### Aufgabe:
Nennen Sie alle Dinge, die laut dem Abschnitt „Desktop in Uniform“ im Text über die neue Gnome-Shell nicht vorgesehen oder nicht mehr möglich sind.

### Text:
· · ·

Fensteroptionen gibt es nur über das Kontextmenü
Irgendwie passt das nicht zusammen mit der Grundidee der Vereinfachung der Desktoperfahrung. Wozu eine zweite Ebene, die das Panel und den Pager im Normalbetrieb versteckt – wo die anderen, „komplizierteren“ Desktops doch problemlos mit nur einer Ebene auskommen?
Desktop in Uniform
Den Gnome-Machern muss bei der Konzeption der Shell so etwas wie ein „sozialistischer Einheitsdesktop“ vorgeschwebt haben. Anders ist kaum zu erklären, weshalb das neue Gnome wie in Beton gegossen scheint. Anpassungen durch den Nutzer sind nicht vorgesehen, die Positionen der Leisten und des Panels sind nicht änderbar. Die Dateiverwaltung ist zudem vollständig auf den Dateimanager verlagert, Dateiverwaltung in der Shell findet nicht mehr statt. Auch Theming scheint man Nutzern nicht mehr zuzutrauen; eine Änderung des Designs ist schlicht nicht mehr vorgesehen.

· · ·

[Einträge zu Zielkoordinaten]
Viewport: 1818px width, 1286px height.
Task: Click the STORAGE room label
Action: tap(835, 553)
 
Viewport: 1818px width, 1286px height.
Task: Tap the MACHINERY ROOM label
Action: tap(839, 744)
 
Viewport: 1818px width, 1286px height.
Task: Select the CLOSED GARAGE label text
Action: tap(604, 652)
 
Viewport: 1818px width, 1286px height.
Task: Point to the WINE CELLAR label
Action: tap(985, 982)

· · ·

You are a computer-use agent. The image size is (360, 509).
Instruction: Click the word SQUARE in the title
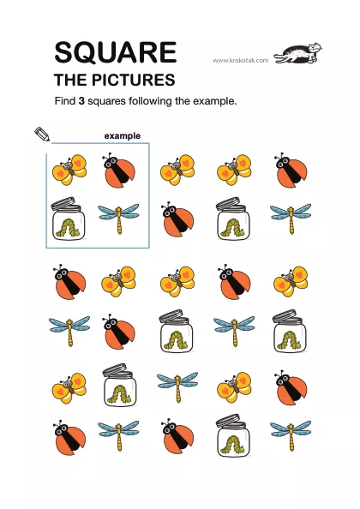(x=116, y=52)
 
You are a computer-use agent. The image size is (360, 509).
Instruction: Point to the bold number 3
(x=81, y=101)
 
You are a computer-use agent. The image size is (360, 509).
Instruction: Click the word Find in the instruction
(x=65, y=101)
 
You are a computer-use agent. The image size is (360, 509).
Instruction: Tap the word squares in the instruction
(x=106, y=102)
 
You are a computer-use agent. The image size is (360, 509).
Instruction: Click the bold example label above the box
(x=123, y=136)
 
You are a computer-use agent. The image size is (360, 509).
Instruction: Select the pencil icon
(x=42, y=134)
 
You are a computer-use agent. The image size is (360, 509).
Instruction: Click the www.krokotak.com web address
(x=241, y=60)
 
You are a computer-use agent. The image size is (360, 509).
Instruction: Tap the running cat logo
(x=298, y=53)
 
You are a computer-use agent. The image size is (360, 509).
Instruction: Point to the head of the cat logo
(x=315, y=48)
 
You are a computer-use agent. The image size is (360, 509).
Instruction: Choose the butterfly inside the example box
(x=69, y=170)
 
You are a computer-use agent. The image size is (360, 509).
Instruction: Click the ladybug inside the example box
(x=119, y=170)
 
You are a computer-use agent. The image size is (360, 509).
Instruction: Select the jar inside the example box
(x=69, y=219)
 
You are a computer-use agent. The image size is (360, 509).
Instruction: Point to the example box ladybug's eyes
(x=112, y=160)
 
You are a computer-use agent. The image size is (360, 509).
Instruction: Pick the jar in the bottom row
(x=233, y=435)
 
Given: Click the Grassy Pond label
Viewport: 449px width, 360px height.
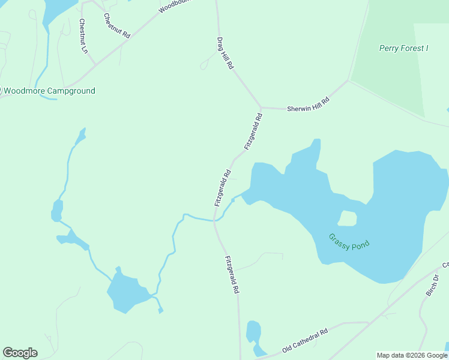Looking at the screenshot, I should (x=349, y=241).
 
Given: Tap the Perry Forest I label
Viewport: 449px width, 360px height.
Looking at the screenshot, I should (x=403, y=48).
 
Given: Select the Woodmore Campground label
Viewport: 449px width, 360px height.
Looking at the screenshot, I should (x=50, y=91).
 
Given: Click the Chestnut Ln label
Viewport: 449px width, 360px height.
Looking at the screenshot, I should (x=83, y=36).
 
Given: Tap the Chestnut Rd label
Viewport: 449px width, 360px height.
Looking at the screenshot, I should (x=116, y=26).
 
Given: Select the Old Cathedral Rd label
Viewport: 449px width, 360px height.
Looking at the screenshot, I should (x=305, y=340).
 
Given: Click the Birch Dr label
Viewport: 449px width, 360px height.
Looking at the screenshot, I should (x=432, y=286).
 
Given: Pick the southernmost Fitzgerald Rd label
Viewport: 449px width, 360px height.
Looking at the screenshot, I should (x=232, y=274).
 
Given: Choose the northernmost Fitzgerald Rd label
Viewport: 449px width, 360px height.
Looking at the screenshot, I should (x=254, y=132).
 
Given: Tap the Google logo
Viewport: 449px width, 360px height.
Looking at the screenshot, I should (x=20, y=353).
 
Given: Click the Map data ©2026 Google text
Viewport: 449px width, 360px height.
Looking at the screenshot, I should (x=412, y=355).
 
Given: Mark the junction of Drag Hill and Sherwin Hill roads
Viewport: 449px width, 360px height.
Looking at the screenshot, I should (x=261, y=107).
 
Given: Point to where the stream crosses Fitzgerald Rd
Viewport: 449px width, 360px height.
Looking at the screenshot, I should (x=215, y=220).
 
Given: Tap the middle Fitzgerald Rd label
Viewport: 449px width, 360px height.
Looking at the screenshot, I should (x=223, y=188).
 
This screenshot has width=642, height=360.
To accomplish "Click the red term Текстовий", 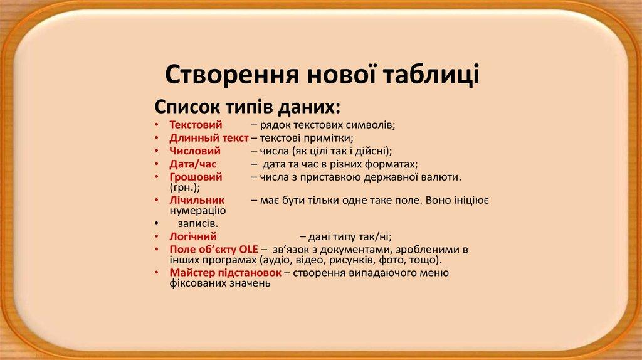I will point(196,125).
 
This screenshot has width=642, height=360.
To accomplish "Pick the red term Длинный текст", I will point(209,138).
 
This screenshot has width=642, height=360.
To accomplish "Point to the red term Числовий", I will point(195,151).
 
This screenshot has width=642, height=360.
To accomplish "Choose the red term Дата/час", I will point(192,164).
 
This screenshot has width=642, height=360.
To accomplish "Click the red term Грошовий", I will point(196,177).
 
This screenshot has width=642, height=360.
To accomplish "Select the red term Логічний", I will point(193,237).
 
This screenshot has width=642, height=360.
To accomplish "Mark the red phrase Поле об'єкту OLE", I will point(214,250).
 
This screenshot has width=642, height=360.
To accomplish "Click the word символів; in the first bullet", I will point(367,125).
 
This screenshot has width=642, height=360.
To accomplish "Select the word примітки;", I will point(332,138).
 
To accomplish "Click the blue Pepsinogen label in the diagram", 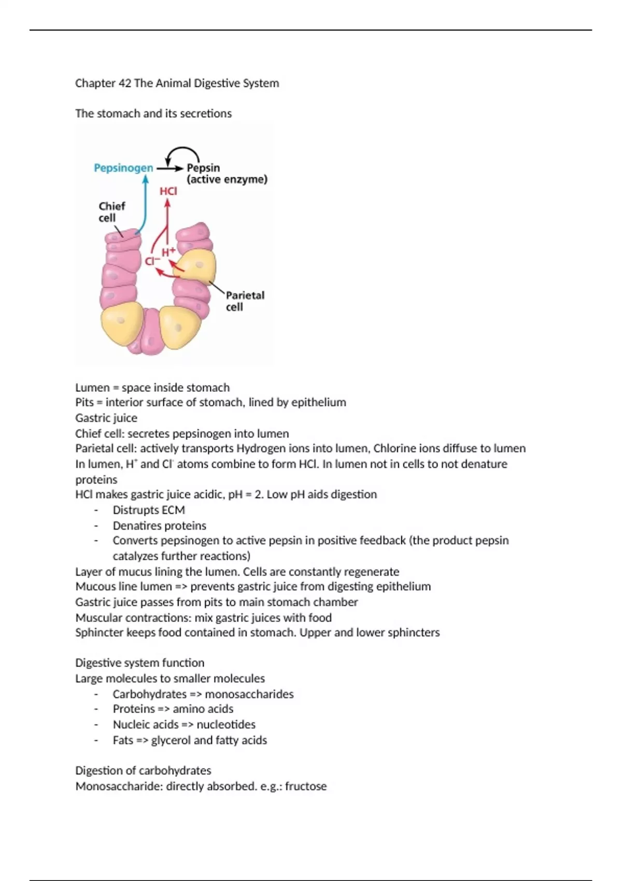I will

· · ·

### Vollständige Lösung:
- Anpassungen durch den Nutzer sind nicht vorgesehen.
- Die Positionen der Leisten und des Panels sind nicht änderbar.
- Dateiverwaltung in der Shell findet nicht mehr statt.
- Eine Änderung des Designs (Theming) ist nicht mehr vorgesehen.